Without leaving out a single line, copy the records exactly.

(Records from a dataset)
□ □ □ □ □

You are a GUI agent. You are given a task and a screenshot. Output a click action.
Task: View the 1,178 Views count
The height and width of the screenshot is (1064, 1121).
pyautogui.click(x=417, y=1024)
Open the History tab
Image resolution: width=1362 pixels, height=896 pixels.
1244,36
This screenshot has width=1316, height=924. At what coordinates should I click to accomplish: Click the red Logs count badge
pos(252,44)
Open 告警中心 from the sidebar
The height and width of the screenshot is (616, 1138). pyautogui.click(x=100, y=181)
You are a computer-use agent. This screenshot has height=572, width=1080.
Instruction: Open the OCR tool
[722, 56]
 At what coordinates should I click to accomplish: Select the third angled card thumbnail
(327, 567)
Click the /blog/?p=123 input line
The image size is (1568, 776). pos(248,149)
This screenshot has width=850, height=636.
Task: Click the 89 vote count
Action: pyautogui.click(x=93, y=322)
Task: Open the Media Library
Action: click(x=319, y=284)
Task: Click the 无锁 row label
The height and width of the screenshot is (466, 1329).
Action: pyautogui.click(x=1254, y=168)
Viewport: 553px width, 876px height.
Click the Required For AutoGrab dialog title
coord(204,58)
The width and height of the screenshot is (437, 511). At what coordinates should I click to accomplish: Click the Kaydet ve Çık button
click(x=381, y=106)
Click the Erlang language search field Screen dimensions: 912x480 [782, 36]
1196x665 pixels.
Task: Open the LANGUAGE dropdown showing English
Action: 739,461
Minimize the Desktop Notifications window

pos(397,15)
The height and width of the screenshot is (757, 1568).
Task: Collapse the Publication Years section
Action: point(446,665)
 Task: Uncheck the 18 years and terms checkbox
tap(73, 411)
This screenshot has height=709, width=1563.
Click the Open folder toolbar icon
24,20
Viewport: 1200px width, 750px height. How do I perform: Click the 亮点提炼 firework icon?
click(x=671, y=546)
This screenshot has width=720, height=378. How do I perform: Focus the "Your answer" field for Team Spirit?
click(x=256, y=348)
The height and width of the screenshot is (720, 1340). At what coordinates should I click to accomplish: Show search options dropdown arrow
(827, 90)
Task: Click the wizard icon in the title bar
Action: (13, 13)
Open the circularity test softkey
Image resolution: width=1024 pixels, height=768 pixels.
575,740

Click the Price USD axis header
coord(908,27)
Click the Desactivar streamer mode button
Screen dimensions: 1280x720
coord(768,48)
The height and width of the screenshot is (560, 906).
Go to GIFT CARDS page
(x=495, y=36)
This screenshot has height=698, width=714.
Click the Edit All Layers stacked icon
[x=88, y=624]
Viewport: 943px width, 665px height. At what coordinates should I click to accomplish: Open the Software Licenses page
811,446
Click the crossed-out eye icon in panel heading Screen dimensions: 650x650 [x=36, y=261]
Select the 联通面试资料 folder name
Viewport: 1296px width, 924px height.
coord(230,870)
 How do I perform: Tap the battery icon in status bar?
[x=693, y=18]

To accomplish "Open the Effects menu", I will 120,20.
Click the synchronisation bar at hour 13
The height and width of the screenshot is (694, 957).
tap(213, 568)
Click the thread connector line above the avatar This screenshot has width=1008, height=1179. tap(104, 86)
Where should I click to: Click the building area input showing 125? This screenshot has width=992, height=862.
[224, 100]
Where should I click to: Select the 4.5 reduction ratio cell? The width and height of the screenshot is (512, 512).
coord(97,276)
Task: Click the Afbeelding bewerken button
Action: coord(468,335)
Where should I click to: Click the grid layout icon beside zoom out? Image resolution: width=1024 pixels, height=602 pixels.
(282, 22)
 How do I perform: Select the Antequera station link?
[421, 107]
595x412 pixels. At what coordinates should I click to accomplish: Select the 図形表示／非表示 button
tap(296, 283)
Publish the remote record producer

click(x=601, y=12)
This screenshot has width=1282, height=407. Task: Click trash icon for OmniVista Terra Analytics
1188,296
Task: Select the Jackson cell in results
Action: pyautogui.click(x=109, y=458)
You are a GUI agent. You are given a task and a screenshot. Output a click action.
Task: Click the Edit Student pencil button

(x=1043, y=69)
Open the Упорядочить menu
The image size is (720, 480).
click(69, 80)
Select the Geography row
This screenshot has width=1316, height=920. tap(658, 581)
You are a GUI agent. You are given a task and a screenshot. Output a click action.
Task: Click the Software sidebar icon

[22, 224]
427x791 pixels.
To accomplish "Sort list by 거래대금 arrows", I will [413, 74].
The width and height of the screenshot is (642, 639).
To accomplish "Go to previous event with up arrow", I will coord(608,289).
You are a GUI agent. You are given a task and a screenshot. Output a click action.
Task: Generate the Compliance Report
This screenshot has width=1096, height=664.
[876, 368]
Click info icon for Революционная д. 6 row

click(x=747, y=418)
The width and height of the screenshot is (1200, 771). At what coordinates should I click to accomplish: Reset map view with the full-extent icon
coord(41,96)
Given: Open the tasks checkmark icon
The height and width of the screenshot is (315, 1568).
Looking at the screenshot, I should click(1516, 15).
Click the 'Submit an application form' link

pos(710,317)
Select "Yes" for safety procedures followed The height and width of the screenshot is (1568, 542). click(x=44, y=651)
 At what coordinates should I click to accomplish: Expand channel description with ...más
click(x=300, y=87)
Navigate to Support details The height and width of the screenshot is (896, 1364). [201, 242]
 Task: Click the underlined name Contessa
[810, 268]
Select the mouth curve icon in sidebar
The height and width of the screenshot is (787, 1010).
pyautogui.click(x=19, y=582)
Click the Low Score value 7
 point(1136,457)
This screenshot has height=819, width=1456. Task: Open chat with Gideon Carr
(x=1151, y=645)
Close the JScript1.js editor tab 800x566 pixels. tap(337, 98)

□ □ □ □ □

RESULT FOR THIS EXERCISE:
You are a GUI agent. You are given a task and a screenshot. Output a click action.
Task: View the 1,178 Views count
The height and width of the screenshot is (1064, 1121).
pyautogui.click(x=417, y=1024)
Open the History tab
Image resolution: width=1362 pixels, height=896 pixels.
1244,36
This screenshot has width=1316, height=924. At what coordinates should I click to accomplish: Click the red Logs count badge
pos(252,44)
Open 告警中心 from the sidebar
The height and width of the screenshot is (616, 1138). pyautogui.click(x=100, y=181)
You are a computer-use agent. This screenshot has height=572, width=1080.
Instruction: Open the OCR tool
[722, 56]
 At what coordinates should I click to accomplish: Select the third angled card thumbnail
(327, 567)
Click the /blog/?p=123 input line
The image size is (1568, 776). pos(248,149)
This screenshot has width=850, height=636.
Task: Click the 89 vote count
Action: pyautogui.click(x=93, y=322)
Task: Open the Media Library
Action: click(x=319, y=284)
Task: Click the 无锁 row label
The height and width of the screenshot is (466, 1329).
Action: pyautogui.click(x=1254, y=168)
Viewport: 553px width, 876px height.
Click the Required For AutoGrab dialog title
coord(204,58)
The width and height of the screenshot is (437, 511). At what coordinates should I click to accomplish: Click the Kaydet ve Çık button
click(x=381, y=106)
Click the Erlang language search field Screen dimensions: 912x480 [782, 36]
1196x665 pixels.
Task: Open the LANGUAGE dropdown showing English
Action: 739,461
Minimize the Desktop Notifications window

pos(397,15)
The height and width of the screenshot is (757, 1568).
Task: Collapse the Publication Years section
Action: point(446,665)
 Task: Uncheck the 18 years and terms checkbox
tap(73, 411)
This screenshot has height=709, width=1563.
Click the Open folder toolbar icon
24,20
Viewport: 1200px width, 750px height. How do I perform: Click the 亮点提炼 firework icon?
click(x=671, y=546)
This screenshot has width=720, height=378. How do I perform: Focus the "Your answer" field for Team Spirit?
click(x=256, y=348)
The height and width of the screenshot is (720, 1340). At what coordinates should I click to accomplish: Show search options dropdown arrow
(827, 90)
Task: Click the wizard icon in the title bar
Action: (13, 13)
Open the circularity test softkey
Image resolution: width=1024 pixels, height=768 pixels.
575,740

Click the Price USD axis header
coord(908,27)
Click the Desactivar streamer mode button
Screen dimensions: 1280x720
coord(768,48)
The height and width of the screenshot is (560, 906).
Go to GIFT CARDS page
(x=495, y=36)
This screenshot has height=698, width=714.
Click the Edit All Layers stacked icon
[x=88, y=624]
Viewport: 943px width, 665px height. At what coordinates should I click to accomplish: Open the Software Licenses page
811,446
Click the crossed-out eye icon in panel heading Screen dimensions: 650x650 [x=36, y=261]
Select the 联通面试资料 folder name
Viewport: 1296px width, 924px height.
coord(230,870)
 How do I perform: Tap the battery icon in status bar?
[x=693, y=18]

To accomplish "Open the Effects menu", I will 120,20.
Click the synchronisation bar at hour 13
The height and width of the screenshot is (694, 957).
tap(213, 568)
Click the thread connector line above the avatar This screenshot has width=1008, height=1179. tap(104, 86)
Where should I click to: Click the building area input showing 125? This screenshot has width=992, height=862.
[224, 100]
Where should I click to: Select the 4.5 reduction ratio cell? The width and height of the screenshot is (512, 512).
coord(97,276)
Task: Click the Afbeelding bewerken button
Action: coord(468,335)
Where should I click to: Click the grid layout icon beside zoom out? Image resolution: width=1024 pixels, height=602 pixels.
(282, 22)
 How do I perform: Select the Antequera station link?
[421, 107]
595x412 pixels. At what coordinates should I click to accomplish: Select the 図形表示／非表示 button
tap(296, 283)
Publish the remote record producer

click(x=601, y=12)
This screenshot has width=1282, height=407. Task: Click trash icon for OmniVista Terra Analytics
1188,296
Task: Select the Jackson cell in results
Action: pyautogui.click(x=109, y=458)
You are a GUI agent. You are given a task and a screenshot. Output a click action.
Task: Click the Edit Student pencil button

(x=1043, y=69)
Open the Упорядочить menu
The image size is (720, 480).
click(69, 80)
Select the Geography row
This screenshot has width=1316, height=920. tap(658, 581)
You are a GUI agent. You are given a task and a screenshot. Output a click action.
Task: Click the Software sidebar icon

[22, 224]
427x791 pixels.
To accomplish "Sort list by 거래대금 arrows", I will [413, 74].
The width and height of the screenshot is (642, 639).
To accomplish "Go to previous event with up arrow", I will coord(608,289).
You are a GUI agent. You are given a task and a screenshot. Output a click action.
Task: Generate the Compliance Report
This screenshot has width=1096, height=664.
[876, 368]
Click info icon for Революционная д. 6 row

click(x=747, y=418)
The width and height of the screenshot is (1200, 771). At what coordinates should I click to accomplish: Reset map view with the full-extent icon
coord(41,96)
Given: Open the tasks checkmark icon
The height and width of the screenshot is (315, 1568).
Looking at the screenshot, I should click(1516, 15).
Click the 'Submit an application form' link

pos(710,317)
Select "Yes" for safety procedures followed The height and width of the screenshot is (1568, 542). click(x=44, y=651)
 At what coordinates should I click to accomplish: Expand channel description with ...más
click(x=300, y=87)
Navigate to Support details The height and width of the screenshot is (896, 1364). [201, 242]
 Task: Click the underlined name Contessa
[810, 268]
Select the mouth curve icon in sidebar
The height and width of the screenshot is (787, 1010).
pyautogui.click(x=19, y=582)
Click the Low Score value 7
 point(1136,457)
This screenshot has height=819, width=1456. Task: Open chat with Gideon Carr
(x=1151, y=645)
Close the JScript1.js editor tab 800x566 pixels. tap(337, 98)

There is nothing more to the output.